* Aim *
Extract each line from the entries below that contains the word "Click", matching case exactly.

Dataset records
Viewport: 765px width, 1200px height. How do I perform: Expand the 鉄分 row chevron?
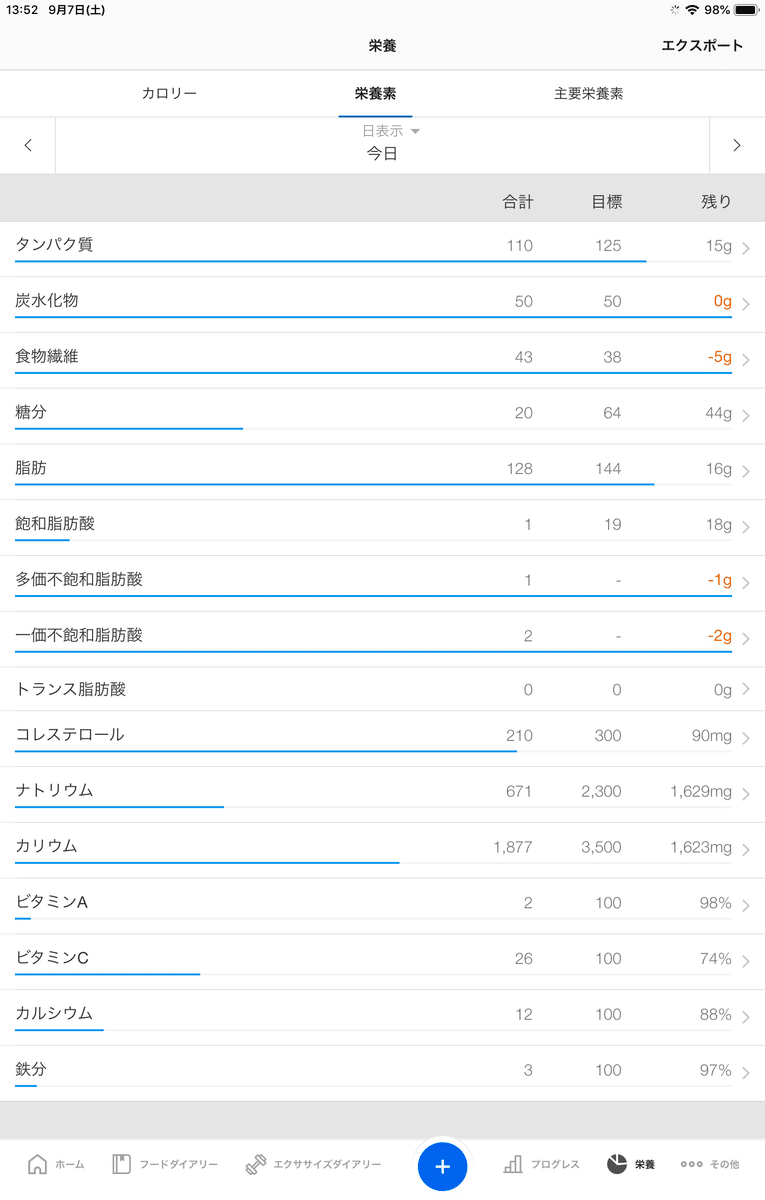[x=746, y=1073]
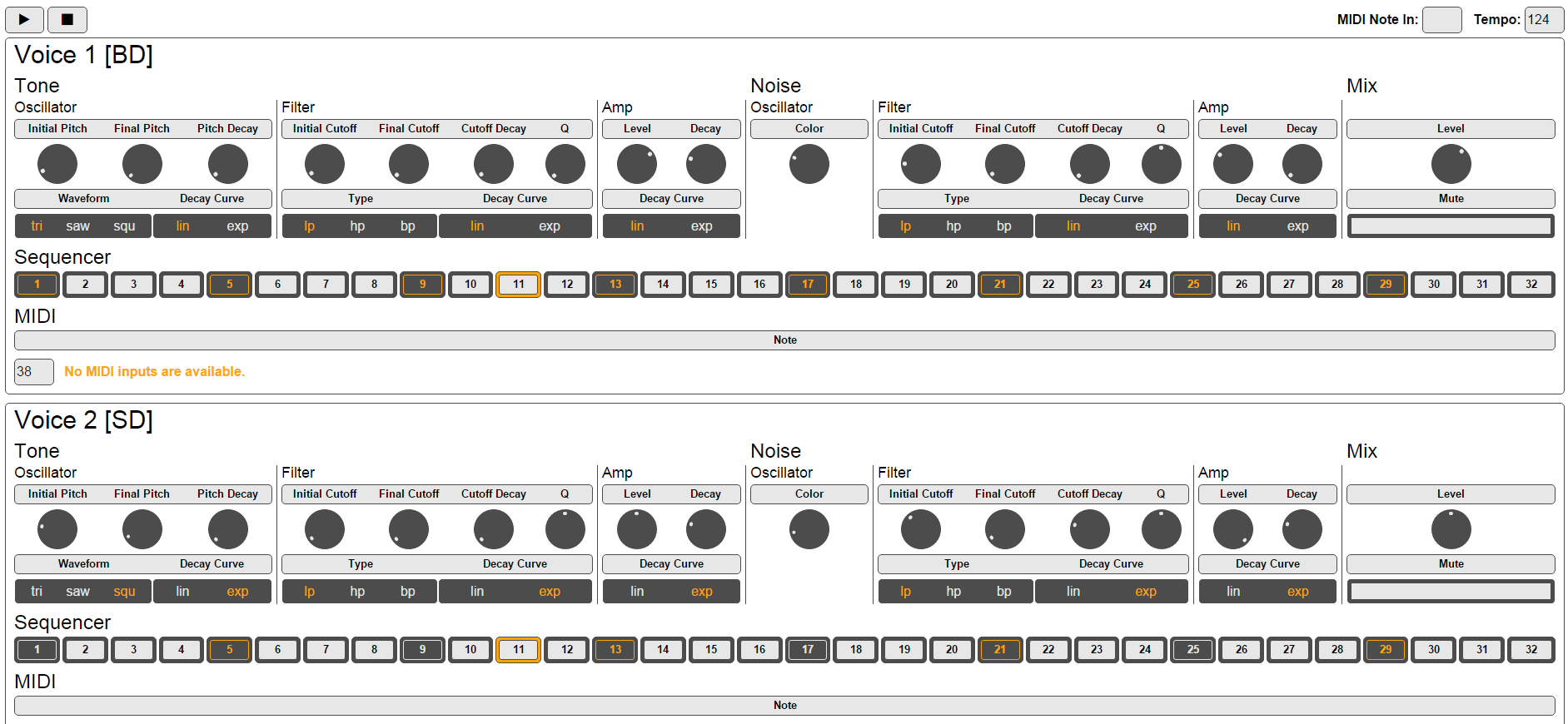The image size is (1568, 724).
Task: Toggle the Voice 1 Mute bar
Action: point(1451,226)
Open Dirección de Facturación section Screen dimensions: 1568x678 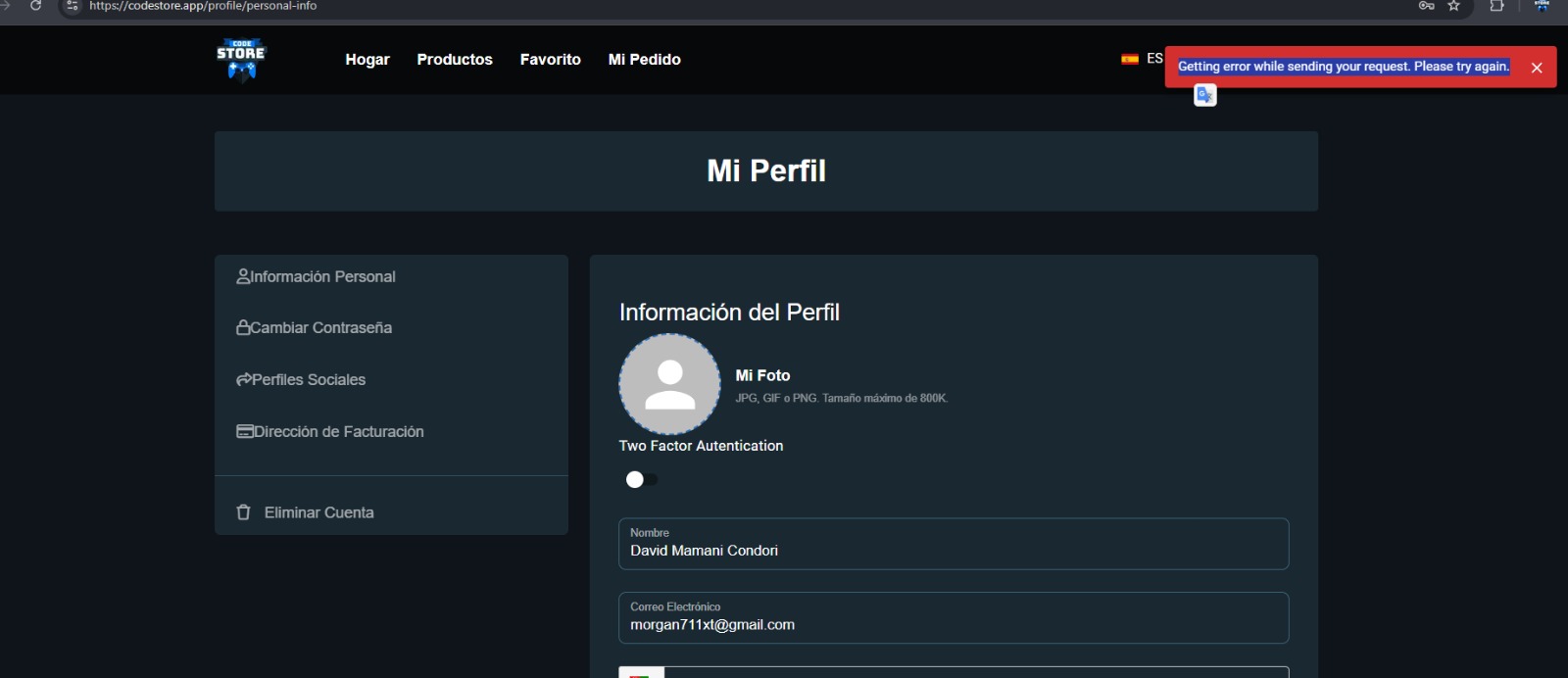(330, 432)
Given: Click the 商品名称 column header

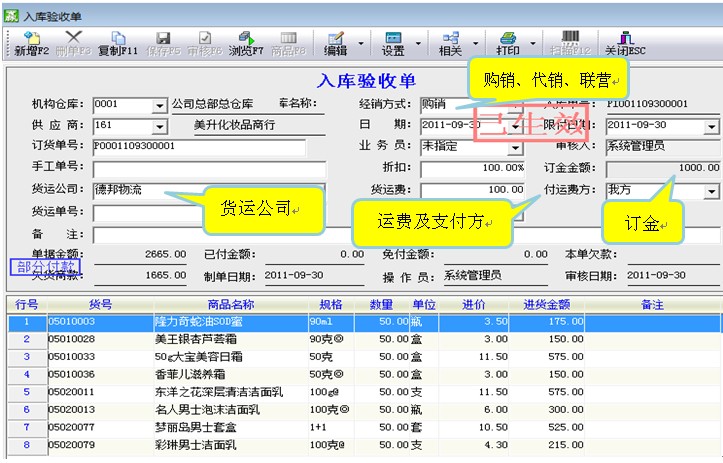Looking at the screenshot, I should 230,304.
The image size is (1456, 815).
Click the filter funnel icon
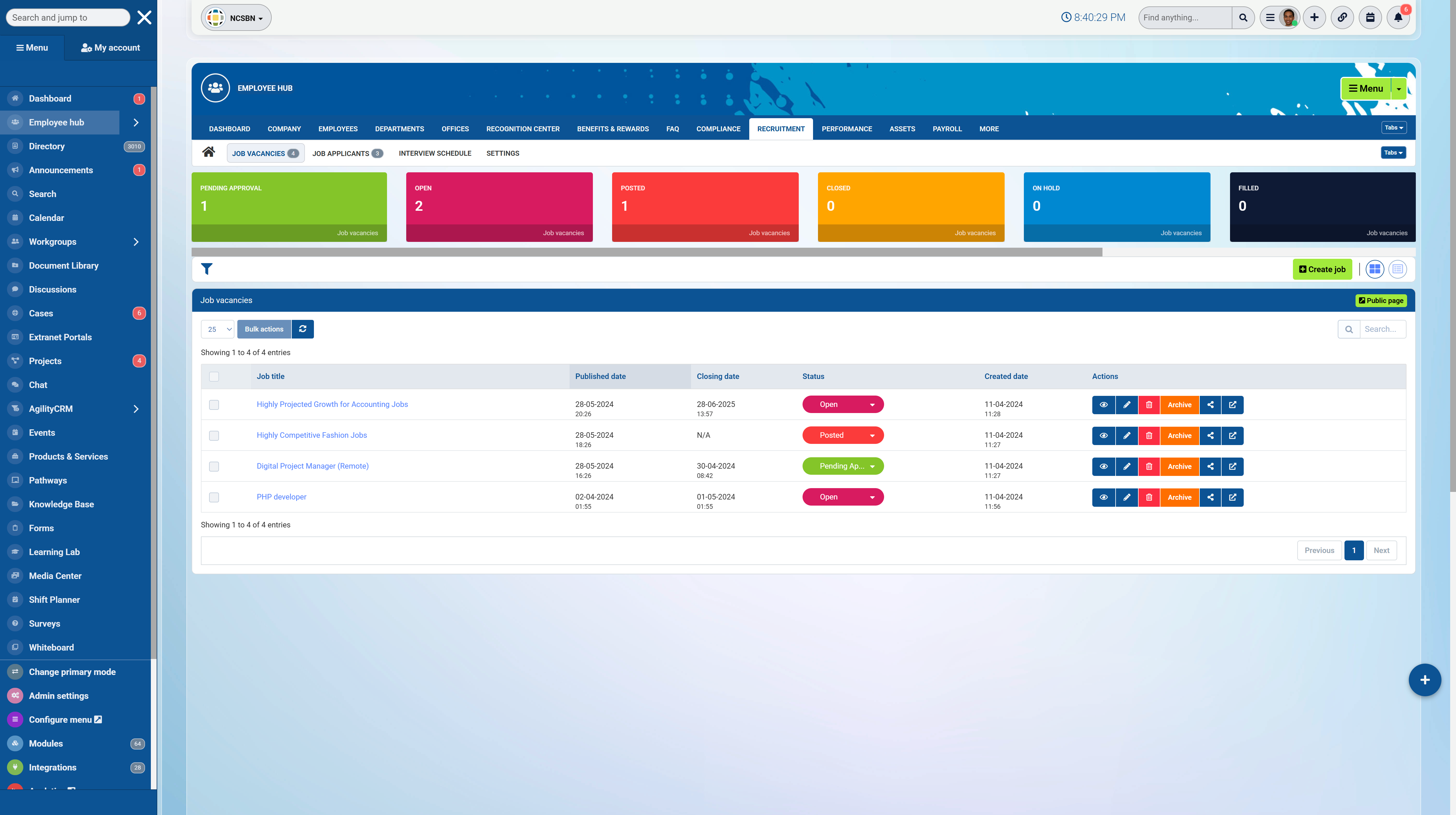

* Solution below *
Given: Click the 商品名称 column header
Click the filter funnel icon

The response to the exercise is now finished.